Si vous calculez aujourd’hui les quantités d’acides aminés essentiels qu’apportent les aliments complets et naturels d’origine végétale et que vous les comparez aux valeurs édictées par Rose, vous verrez alors que tout aliment végétal complet et naturel [c’est à dire non transformé, ou « unprocessed whole natural plant foods » en anglais], ainsi que toute combinaison de ces aliments végétaliens non transformés (consommés comme seule source de calories dans la journée) apporte tous les acides aminés essentiels; et non pas le minimum nécessaire mais bien plus que les apports journaliers recommandés.

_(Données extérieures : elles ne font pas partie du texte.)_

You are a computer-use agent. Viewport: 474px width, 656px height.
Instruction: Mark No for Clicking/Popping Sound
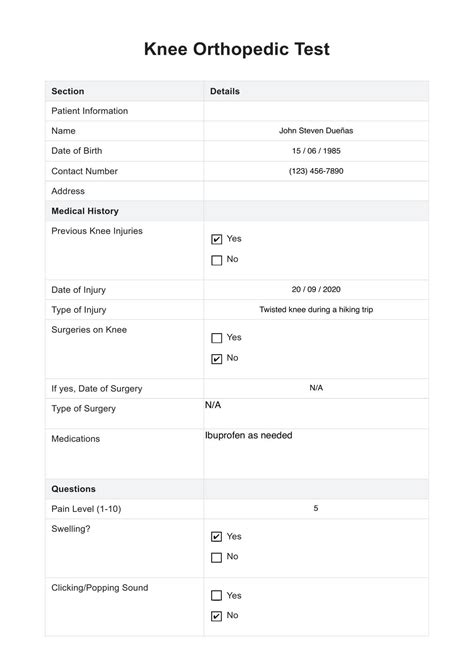point(216,616)

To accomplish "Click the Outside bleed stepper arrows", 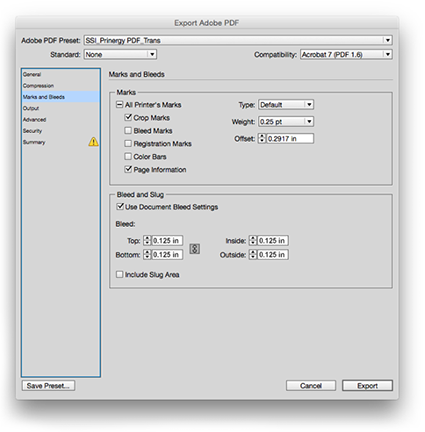I will [x=253, y=255].
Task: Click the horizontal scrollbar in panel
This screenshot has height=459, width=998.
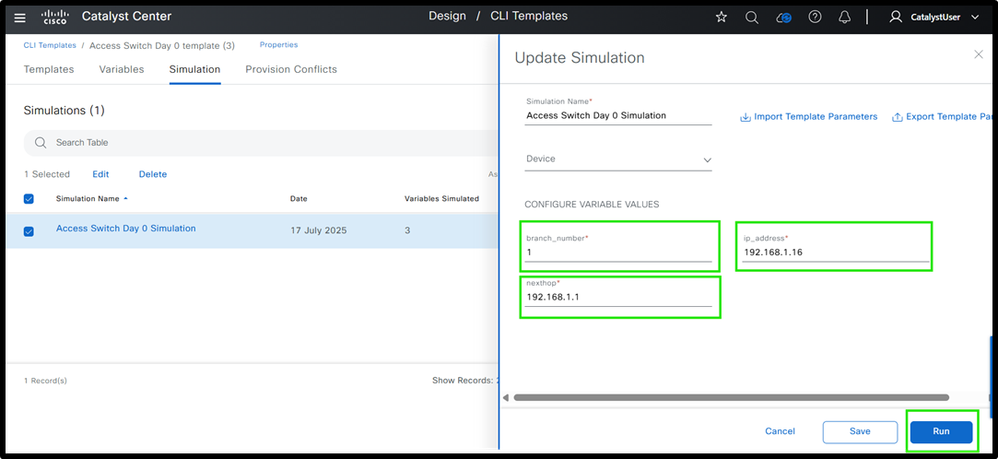Action: point(740,397)
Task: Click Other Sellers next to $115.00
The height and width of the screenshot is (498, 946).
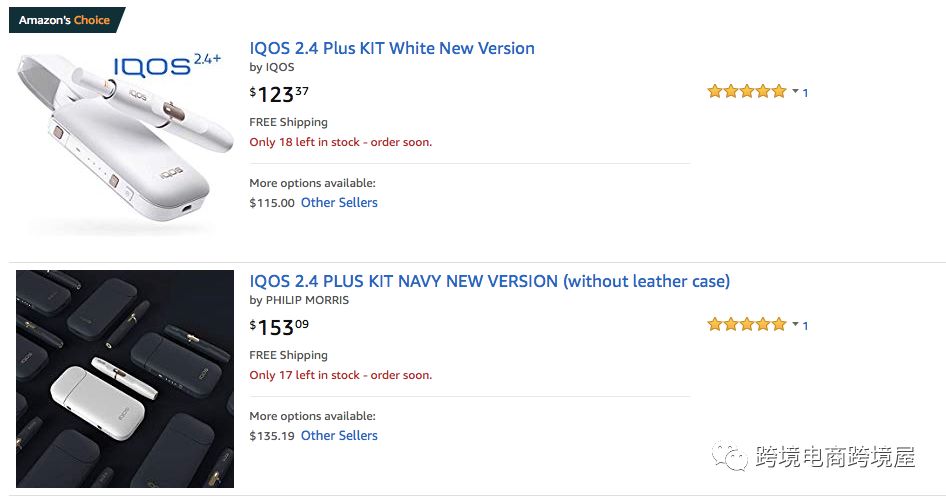Action: click(339, 203)
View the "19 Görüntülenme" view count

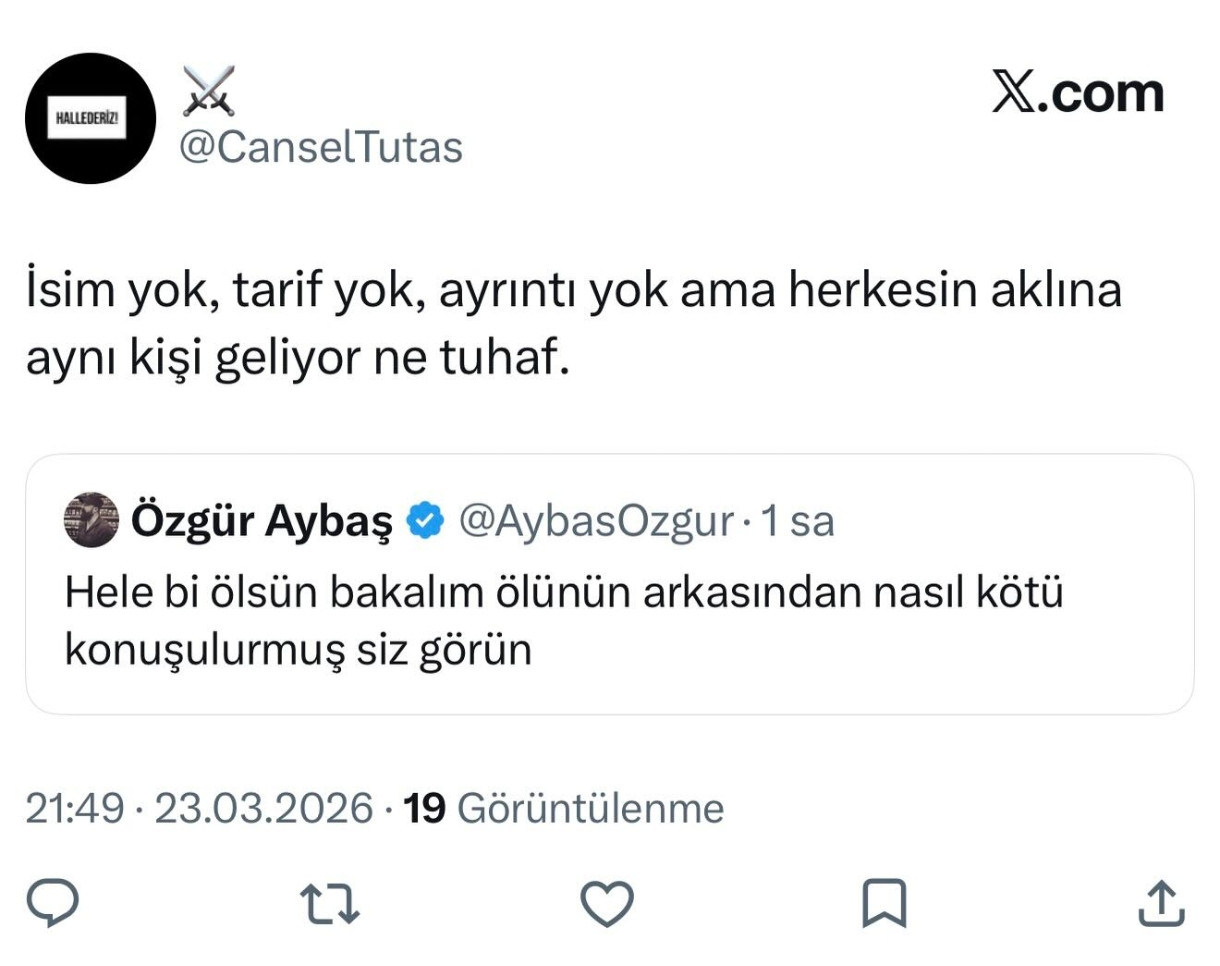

Il est désormais acquis par la recherche moderne qu’il est virtuellement impossible d’être carencé en un acide aminé essentiel avec un régime alimentaire végétal non transformé complet et naturel et un apport suffisant en calories (la seule exception serait le frugivorisme strict). 

 

Orgueil et préjugé

 

Malheureusement, le mythe des « protéines incomplètes » semble ne pas vouloir mourir. Dans un article d’Octobre 2001 du journal médical Circulation sur les dangers des régimes hyperprotéinés, le Comité sur la Nutrition de l’American Heart Association affirme: « bien que les protéines végétales composent une part important du régime alimentaire de l’Homme, la plupart sont déficientes en un ou plusieurs acides aminés essentiels et sont donc considérées être des protéines incomplètes ». Oups! 

 

Le docteur en médecine et auteur John McDougall a contacté l’éditeur et signalé cette erreur. Mais dans un exemple frappant que certains refusent les vérité scientifiques quand cela ne les arrange pas, le docteur Barbara Howard, qui est à la tête du Comité sur la Nutrition a répondu au Dr McDougall le 25 Juin 2002 (sans s’appuyer sur aucune référence scientifique) que le Comité était dans le juste et que « la plupart [des aliments d’origine végétale] sont déficients en un ou plusieurs acides aminés essentiels ». Apparemment, le Comité ne s’embarrasse pas des faits établis.

 

Peut-être n’êtes vous pas surpris par ces idées fausses véhiculées par la communauté médicale, mais le seriez-vous si la communauté végétarienne et végane le faisait également? 

 

Des références désuètes

 

Et bien, croyez-le ou non, un article publié en Septembre 2002 dans le Vegetarian Times commet la même erreur. Dans un article intitulé « Incroyables Aminés », l’auteure Susan Belsinger affirme de façon fautive: « les protéines incomplètes, qui contiennent certains mais pas la totalité des AAE (acides aminés essentiels), sont présentes dans les beans, les légumineuses, les graines et les légumes à feuilles (…) mais puisque ces aliments ne contiennent pas tous les AAE les végétariens doivent être attentifs à leurs repas et combiner les aliments des différents groupes. »

 

Un mythe dangereux

 

Suggérer de manière fautive que nous avons besoin des protéines animales pour manger équilibré encourage la consommation d’aliments qui contribuent de façon reconnue aux pathologies cardiaques, au diabète, à l’obésité et à de nombreux cancers.